Ali M. Bazzi with Adviser P. T. Krein

Figure 8: System-Level Online Optimization.

Figure 8: System-Level Online Optimization.

This research is divided into four main projects, shown in Figure 8, that result in an overall optimized field-oriented control (FOC) induction motor drive for different applications, including propulsion, electric and hybrid vehicles. Three optimization considerations are motor losses, drive reliability, and load support. The fourth is an implementation procedure of the optimized FOC drive.

Loss minimization was surveyed using offline and online techniques. Online minimization methods were categorized into model-based, physics-based, and hybrid, as shown in Figure 9. Model-based techniques depend on motor parameters and are sensitive to parameter variations; thus they do not guarantee minimum power losses but have fast convergence around the optimum. Physics-based techniques are independent of motor parameters where they perturb a control variable to minimize the motor input power. Even though they are insensitive to motor parameters, they bounce around the optimum; thus the system never goes to steady-state. Adaptive techniques have been developed to reduce this effect. Hybrid techniques show fast convergence and less parameter sensitivity than model-based techniques. Some can converge to the exact optimum, e.g., ripple correlation control (RCC). RCC application to input power minimization in induction motor drives has been an essential part of this project but with a significant complication: the ripple frequency needed by RCC is less than 10Hz and is not naturally available in an FOC drive. Thus, a compensator to solve this issue was designed and is being tested to operate RCC at higher ripple frequencies.

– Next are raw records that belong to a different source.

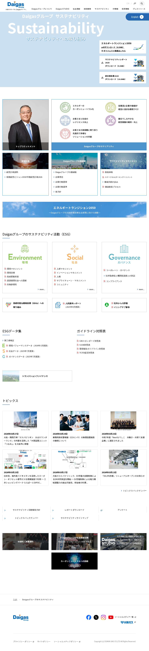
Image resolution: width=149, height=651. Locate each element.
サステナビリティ (102, 9)
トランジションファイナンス (25, 376)
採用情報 (125, 9)
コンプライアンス (114, 281)
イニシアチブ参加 (122, 307)
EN (128, 3)
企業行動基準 (61, 187)
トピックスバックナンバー (135, 490)
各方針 (58, 192)
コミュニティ (62, 284)
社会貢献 (76, 9)
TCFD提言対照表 (86, 353)
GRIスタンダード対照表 (90, 341)
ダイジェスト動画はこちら (115, 50)
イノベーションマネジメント (69, 273)
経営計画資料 (12, 172)
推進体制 (109, 172)
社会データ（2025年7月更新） (22, 351)
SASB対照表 (84, 345)
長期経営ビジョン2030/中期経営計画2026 (24, 177)
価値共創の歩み (111, 182)
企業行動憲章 (61, 182)
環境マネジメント (15, 269)
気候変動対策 (13, 276)
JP (134, 3)
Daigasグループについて (42, 9)
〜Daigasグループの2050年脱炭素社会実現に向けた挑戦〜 (74, 210)
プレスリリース (139, 9)
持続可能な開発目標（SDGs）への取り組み (25, 305)
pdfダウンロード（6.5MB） (112, 47)
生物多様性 (12, 284)
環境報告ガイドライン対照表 (92, 349)
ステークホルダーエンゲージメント (118, 177)
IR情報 (115, 9)
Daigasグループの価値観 (65, 172)
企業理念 (59, 177)
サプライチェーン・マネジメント (71, 280)
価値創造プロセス (113, 187)
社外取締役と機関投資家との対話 (120, 276)
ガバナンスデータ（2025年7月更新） (25, 356)
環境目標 (11, 273)
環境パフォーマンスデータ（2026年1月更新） (29, 345)
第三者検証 (9, 340)
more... (42, 289)
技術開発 (87, 9)
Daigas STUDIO (62, 9)
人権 (59, 276)
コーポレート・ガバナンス (118, 270)
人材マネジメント (64, 269)
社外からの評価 (121, 303)
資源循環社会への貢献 (17, 280)
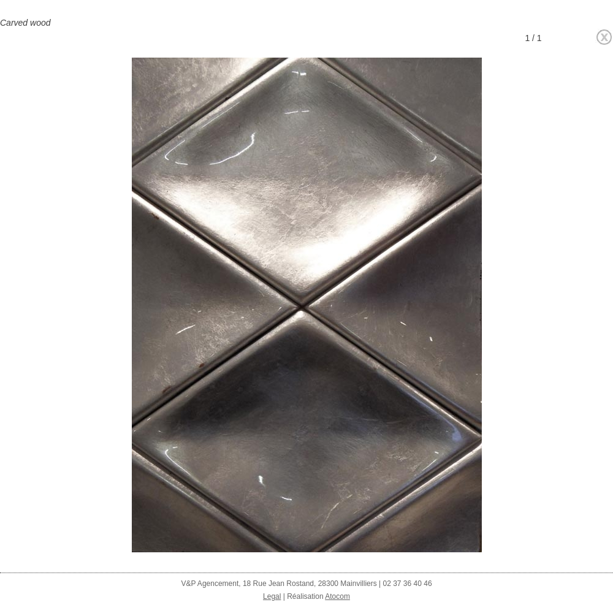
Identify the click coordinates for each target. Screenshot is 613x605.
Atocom (337, 596)
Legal (272, 596)
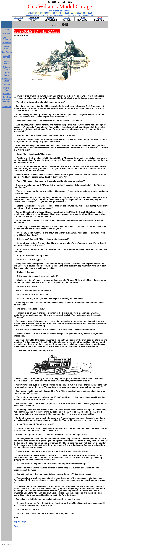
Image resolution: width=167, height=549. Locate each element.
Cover (17, 526)
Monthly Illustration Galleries (62, 15)
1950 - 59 (69, 13)
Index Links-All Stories (84, 15)
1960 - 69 (81, 13)
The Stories (65, 11)
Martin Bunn (6, 47)
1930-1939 (45, 13)
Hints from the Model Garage (6, 99)
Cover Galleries (7, 38)
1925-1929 (32, 13)
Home (6, 30)
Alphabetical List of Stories (37, 15)
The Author (54, 11)
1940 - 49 (57, 13)
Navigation (6, 107)
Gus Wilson (6, 52)
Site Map (6, 33)
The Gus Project (6, 57)
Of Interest (6, 43)
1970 (90, 13)
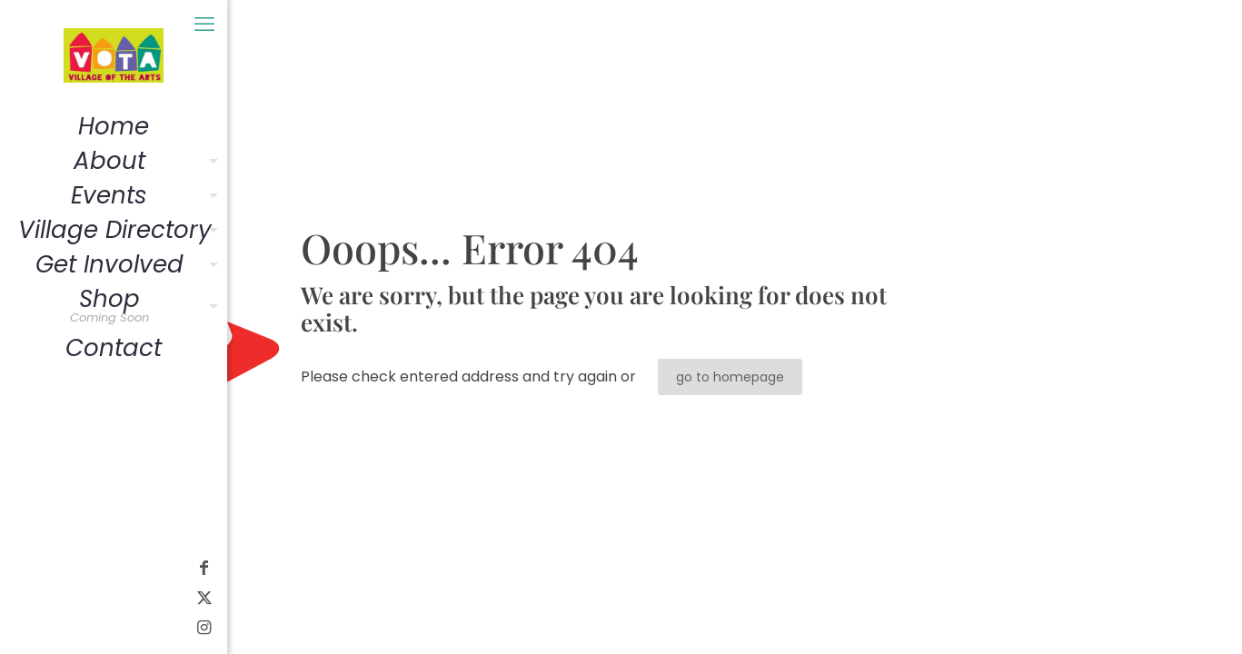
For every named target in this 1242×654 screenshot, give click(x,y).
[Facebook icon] (23, 567)
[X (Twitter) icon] (23, 597)
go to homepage (730, 377)
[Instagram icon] (23, 627)
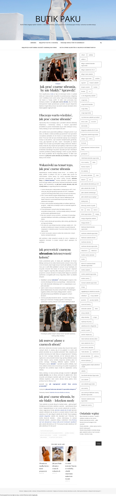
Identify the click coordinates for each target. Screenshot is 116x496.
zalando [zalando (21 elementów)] (83, 371)
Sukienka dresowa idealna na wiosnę (60, 392)
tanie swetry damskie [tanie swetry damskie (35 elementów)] (87, 347)
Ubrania (33, 42)
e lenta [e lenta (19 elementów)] (83, 139)
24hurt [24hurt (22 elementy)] (83, 55)
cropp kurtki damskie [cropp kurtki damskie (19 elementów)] (87, 104)
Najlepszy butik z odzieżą (48, 42)
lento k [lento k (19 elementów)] (95, 210)
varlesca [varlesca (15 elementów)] (96, 356)
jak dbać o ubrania (69, 433)
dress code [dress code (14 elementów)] (84, 121)
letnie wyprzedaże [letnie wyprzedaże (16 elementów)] (86, 214)
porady (55, 435)
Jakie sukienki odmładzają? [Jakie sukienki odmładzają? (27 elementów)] (88, 192)
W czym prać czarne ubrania (55, 437)
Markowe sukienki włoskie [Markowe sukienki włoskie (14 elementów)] (88, 237)
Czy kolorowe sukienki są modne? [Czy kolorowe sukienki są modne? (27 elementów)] (90, 117)
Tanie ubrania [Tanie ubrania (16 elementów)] (85, 352)
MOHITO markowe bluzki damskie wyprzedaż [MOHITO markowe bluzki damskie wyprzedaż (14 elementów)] (88, 264)
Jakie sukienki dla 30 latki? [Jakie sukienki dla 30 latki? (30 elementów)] (88, 188)
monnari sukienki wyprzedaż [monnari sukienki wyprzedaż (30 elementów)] (89, 283)
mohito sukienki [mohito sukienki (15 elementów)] (85, 270)
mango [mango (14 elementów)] (97, 214)
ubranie (53, 364)
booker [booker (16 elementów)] (96, 87)
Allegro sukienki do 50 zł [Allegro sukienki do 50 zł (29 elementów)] (88, 70)
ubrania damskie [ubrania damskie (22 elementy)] (85, 356)
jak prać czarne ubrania (45, 435)
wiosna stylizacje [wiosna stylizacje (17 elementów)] (86, 360)
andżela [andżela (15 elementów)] (97, 78)
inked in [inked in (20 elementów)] (83, 179)
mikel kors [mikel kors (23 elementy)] (94, 250)
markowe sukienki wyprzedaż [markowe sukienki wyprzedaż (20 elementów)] (89, 233)
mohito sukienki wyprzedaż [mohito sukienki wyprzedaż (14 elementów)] (88, 274)
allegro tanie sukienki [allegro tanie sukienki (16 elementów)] (87, 74)
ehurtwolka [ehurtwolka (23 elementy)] (84, 126)
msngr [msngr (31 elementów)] (83, 287)
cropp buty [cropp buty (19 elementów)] (84, 100)
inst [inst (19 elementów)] (90, 179)
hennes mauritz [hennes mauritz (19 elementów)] (85, 166)
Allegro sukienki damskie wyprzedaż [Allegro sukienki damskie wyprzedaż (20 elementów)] (88, 64)
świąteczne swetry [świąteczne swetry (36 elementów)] (86, 405)
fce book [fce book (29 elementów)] (83, 143)
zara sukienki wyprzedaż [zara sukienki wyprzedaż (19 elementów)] (88, 384)
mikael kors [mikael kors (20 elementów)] (84, 250)
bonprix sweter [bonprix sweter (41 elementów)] (85, 87)
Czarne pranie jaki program (46, 430)
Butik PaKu (58, 19)
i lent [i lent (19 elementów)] (97, 175)
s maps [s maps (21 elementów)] (95, 317)
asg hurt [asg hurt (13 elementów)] (83, 83)
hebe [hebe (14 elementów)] (94, 162)
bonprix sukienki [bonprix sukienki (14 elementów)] (94, 83)
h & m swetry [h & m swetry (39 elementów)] (85, 162)
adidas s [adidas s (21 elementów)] (83, 59)
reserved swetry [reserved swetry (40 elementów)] (86, 304)
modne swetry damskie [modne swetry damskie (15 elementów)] (87, 255)
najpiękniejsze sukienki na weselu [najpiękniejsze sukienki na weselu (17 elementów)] (90, 291)
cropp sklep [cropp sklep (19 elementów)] (84, 108)
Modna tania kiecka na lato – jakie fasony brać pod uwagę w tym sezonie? (89, 422)
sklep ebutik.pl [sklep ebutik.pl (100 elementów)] (85, 317)
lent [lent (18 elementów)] (82, 210)
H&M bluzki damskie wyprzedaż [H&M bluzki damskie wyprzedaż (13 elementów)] (90, 158)
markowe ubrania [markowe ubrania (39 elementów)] (86, 242)
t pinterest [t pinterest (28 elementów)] (95, 352)
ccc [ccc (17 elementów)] (90, 91)
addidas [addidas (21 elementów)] (91, 55)
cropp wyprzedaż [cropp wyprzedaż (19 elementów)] (86, 113)
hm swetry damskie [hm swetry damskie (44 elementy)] (86, 175)
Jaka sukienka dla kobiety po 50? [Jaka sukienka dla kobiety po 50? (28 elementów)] (90, 184)
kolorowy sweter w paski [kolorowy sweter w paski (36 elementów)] (88, 205)
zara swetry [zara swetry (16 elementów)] (84, 388)
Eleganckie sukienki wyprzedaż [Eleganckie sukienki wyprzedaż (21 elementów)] (89, 134)
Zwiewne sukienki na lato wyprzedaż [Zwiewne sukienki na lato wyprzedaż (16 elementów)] (88, 400)
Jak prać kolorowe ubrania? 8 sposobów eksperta (61, 389)
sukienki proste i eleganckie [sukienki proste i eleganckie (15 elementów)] (88, 326)
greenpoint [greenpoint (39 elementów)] (84, 153)
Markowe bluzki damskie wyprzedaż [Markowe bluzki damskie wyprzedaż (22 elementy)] (88, 228)
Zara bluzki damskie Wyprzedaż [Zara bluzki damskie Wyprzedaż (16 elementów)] (90, 375)
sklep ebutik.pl (43, 437)
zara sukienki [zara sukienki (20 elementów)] (84, 379)
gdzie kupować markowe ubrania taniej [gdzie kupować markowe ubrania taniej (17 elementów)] (90, 148)
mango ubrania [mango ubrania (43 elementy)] (85, 223)
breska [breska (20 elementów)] (83, 91)
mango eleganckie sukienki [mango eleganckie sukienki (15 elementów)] (88, 218)
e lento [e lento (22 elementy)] (91, 139)
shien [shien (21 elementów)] (96, 308)
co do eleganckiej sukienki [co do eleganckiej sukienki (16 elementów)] (88, 95)
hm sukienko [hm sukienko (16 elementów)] (84, 171)
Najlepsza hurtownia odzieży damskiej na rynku (39, 47)
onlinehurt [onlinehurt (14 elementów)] (84, 295)
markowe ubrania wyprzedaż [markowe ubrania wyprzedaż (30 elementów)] (89, 246)
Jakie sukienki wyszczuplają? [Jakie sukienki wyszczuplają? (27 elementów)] (89, 197)
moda (51, 94)
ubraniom (55, 280)
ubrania (65, 102)
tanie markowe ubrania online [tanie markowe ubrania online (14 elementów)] (89, 339)
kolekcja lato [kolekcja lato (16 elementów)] (84, 201)
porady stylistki (62, 435)
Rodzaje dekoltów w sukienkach (72, 42)
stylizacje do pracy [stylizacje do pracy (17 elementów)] (86, 321)
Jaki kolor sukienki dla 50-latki (63, 410)
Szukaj (98, 443)
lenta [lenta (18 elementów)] (88, 210)
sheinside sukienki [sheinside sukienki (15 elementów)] (86, 308)
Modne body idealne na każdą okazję (90, 430)
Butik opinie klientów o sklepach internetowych (78, 47)
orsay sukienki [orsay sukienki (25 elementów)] (94, 295)
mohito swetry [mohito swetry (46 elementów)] (85, 278)
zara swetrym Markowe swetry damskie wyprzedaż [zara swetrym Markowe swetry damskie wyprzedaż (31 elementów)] (90, 393)
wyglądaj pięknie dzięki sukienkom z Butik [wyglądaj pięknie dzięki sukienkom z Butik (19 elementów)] (90, 365)
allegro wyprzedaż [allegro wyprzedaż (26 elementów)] (86, 78)
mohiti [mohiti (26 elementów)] (83, 259)
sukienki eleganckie (44, 416)
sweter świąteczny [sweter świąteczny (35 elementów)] (86, 334)
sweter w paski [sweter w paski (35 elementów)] (85, 330)
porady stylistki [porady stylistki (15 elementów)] (94, 300)
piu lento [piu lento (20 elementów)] (83, 300)
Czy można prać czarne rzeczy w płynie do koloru (51, 433)
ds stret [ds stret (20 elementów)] (93, 121)
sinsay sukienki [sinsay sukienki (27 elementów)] (85, 313)
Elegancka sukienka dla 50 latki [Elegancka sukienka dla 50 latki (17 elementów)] (89, 130)
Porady (58, 83)
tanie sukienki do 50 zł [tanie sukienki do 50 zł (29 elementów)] (87, 343)
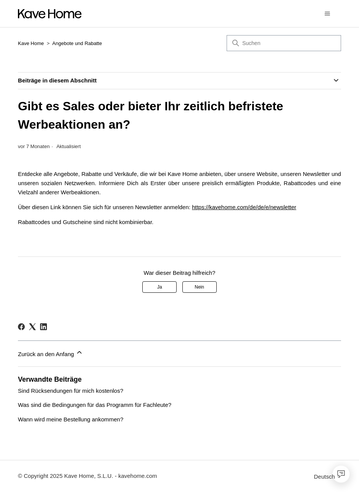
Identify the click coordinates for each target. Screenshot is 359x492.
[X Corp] (32, 326)
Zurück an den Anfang (50, 352)
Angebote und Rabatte (77, 43)
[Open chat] (341, 474)
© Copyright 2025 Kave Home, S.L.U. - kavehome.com (87, 476)
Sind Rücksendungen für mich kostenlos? (70, 390)
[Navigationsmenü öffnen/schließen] (327, 14)
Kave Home (31, 43)
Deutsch (327, 476)
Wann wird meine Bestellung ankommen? (70, 419)
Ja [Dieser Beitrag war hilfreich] (159, 287)
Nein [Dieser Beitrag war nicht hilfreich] (199, 287)
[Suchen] (284, 43)
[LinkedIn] (43, 326)
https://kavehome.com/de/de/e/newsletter (244, 207)
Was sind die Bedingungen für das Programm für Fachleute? (94, 405)
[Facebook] (21, 326)
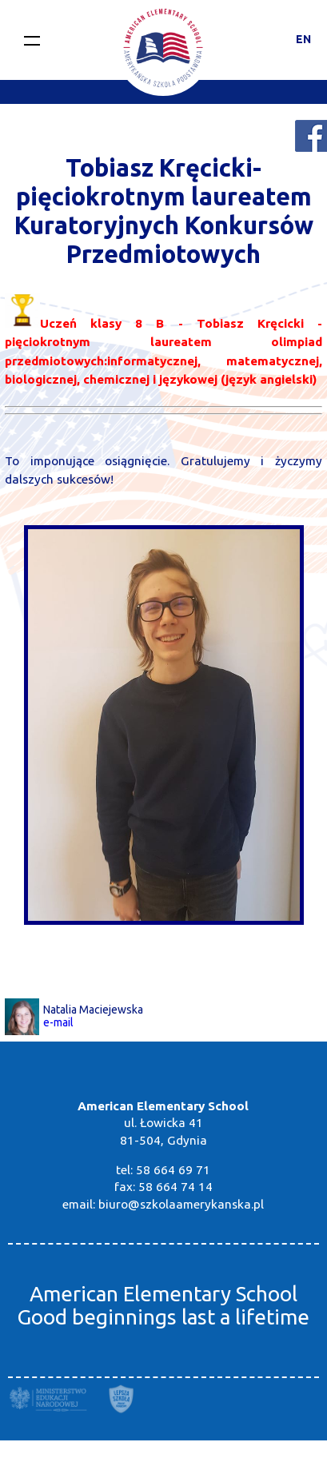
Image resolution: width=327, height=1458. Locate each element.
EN (303, 39)
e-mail (58, 1022)
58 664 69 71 (173, 1170)
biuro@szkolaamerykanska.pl (181, 1204)
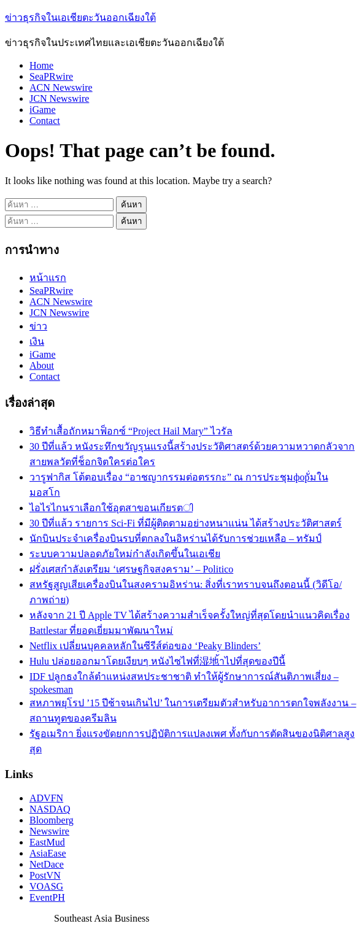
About (41, 365)
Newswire (49, 831)
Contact (44, 120)
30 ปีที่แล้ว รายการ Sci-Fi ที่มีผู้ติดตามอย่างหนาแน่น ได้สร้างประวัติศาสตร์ (185, 523)
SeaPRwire (51, 76)
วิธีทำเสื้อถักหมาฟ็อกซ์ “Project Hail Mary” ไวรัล (131, 431)
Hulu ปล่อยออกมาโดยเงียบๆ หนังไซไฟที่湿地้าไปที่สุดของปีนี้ (157, 661)
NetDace (46, 864)
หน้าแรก (47, 277)
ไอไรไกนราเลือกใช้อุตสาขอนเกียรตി (111, 508)
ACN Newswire (61, 87)
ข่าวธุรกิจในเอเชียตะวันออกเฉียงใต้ (80, 17)
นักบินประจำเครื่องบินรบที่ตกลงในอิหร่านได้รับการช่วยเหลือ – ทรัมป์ (175, 538)
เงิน (36, 341)
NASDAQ (50, 809)
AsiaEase (47, 853)
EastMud (47, 842)
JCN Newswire (59, 98)
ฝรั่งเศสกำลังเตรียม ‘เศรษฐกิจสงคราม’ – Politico (131, 569)
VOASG (46, 886)
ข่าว (38, 326)
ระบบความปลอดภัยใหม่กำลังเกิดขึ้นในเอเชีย (124, 554)
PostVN (45, 875)
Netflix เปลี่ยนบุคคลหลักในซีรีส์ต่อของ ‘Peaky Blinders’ (145, 646)
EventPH (47, 897)
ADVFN (46, 798)
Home (41, 65)
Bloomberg (51, 820)
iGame (42, 109)
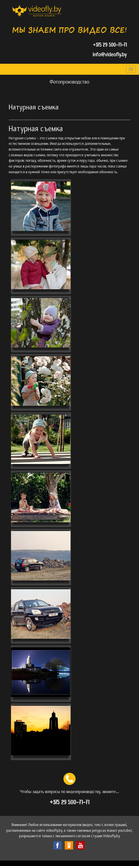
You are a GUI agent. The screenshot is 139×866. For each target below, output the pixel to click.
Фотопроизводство (69, 82)
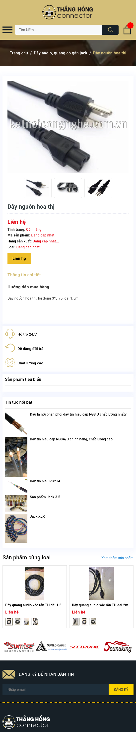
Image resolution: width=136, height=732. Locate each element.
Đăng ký (121, 690)
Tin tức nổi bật (18, 402)
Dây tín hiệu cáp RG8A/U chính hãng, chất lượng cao (71, 439)
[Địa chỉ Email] (68, 689)
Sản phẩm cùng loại (26, 557)
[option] (37, 188)
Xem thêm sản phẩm (117, 558)
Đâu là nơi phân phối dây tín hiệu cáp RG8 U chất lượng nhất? (78, 414)
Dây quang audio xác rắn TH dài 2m (100, 605)
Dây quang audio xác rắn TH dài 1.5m (35, 605)
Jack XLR (37, 516)
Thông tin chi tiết (24, 274)
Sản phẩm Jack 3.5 (45, 497)
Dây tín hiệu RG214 (45, 481)
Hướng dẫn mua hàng (28, 286)
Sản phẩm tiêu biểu (23, 379)
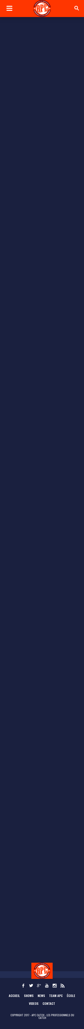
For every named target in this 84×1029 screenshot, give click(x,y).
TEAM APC (56, 995)
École (71, 995)
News (41, 995)
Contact (49, 1003)
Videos (34, 1003)
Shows (29, 995)
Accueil (14, 995)
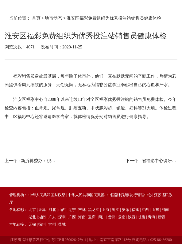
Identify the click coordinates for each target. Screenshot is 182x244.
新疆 (161, 217)
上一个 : (30, 160)
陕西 (131, 217)
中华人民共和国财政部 (47, 195)
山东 (155, 210)
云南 (122, 217)
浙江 (115, 210)
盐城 (62, 224)
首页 (36, 18)
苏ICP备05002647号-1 (69, 240)
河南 (165, 210)
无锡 (32, 224)
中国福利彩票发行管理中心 (129, 195)
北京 (32, 210)
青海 (151, 217)
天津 (42, 210)
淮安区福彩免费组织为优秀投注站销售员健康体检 (114, 18)
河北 (52, 210)
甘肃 (141, 217)
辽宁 (72, 210)
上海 (105, 210)
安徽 (125, 210)
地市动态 (53, 18)
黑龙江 (93, 210)
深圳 (62, 217)
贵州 (111, 217)
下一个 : (151, 160)
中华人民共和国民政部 (86, 195)
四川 (102, 217)
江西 (145, 210)
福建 (135, 210)
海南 (82, 217)
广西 (72, 217)
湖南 (42, 217)
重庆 (91, 217)
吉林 (82, 210)
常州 (52, 224)
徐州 (42, 224)
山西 (62, 210)
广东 (52, 217)
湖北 (32, 217)
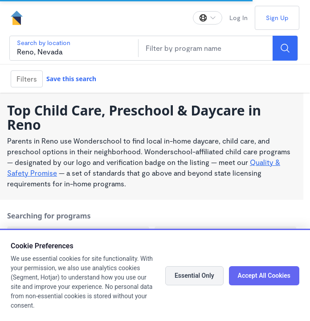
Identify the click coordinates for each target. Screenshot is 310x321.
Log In (238, 17)
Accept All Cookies (264, 275)
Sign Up (277, 17)
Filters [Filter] (26, 78)
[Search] (285, 48)
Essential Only (194, 275)
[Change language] (207, 18)
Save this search (71, 78)
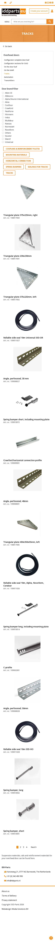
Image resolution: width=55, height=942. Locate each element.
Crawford (9, 108)
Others (8, 133)
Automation (8, 77)
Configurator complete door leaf (16, 60)
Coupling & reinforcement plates (23, 149)
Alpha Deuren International (16, 99)
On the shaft (9, 70)
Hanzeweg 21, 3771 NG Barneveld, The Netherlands (27, 872)
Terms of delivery (9, 895)
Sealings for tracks (38, 167)
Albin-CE (8, 93)
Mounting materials (16, 155)
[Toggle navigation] (6, 21)
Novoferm (9, 130)
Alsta (7, 102)
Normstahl (9, 126)
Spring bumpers (13, 167)
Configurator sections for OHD (16, 63)
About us (5, 891)
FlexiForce (9, 111)
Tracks (6, 73)
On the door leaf (10, 67)
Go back (8, 46)
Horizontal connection (18, 161)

Figure 9: Loss Minimization Methods

Figure 9: Loss Minimization Methods

The second project, recently started, focuses on the reliability analysis and modeling of an FOC motor drive. Faults in the sensors and power electronics have been simulated and implemented and the resulting drive response is compared to performance bounds that are set for an electric vehicle application. The end result would be a complete reliability model of an FOC drive.

The third project, load support, looks at augmenting the load in the cost function of the power losses or input power from the first project. Even though model-based techniques have been reported to include the load in their cost functions, physics-based and hybrid techniques have not.

Once the first and second projects are completed, load support is the next step. Implementation procedures are being developed throughout the progress of the first and second projects and are intended to be used as references in future research or in industrial applications. These procedures already include the implementation of flux, torque, and power estimators on a digital signal processing platform, and will extend to include the implementation of sensorless speed control, loss minimization techniques, and an assembly procedure for a complete platform for motor control and other power electronics applications.

This research is supported by the Grainger Center of Electric Machines and Electromechanics, and the Office of Naval Research under Grant Number N00014-08-1-039.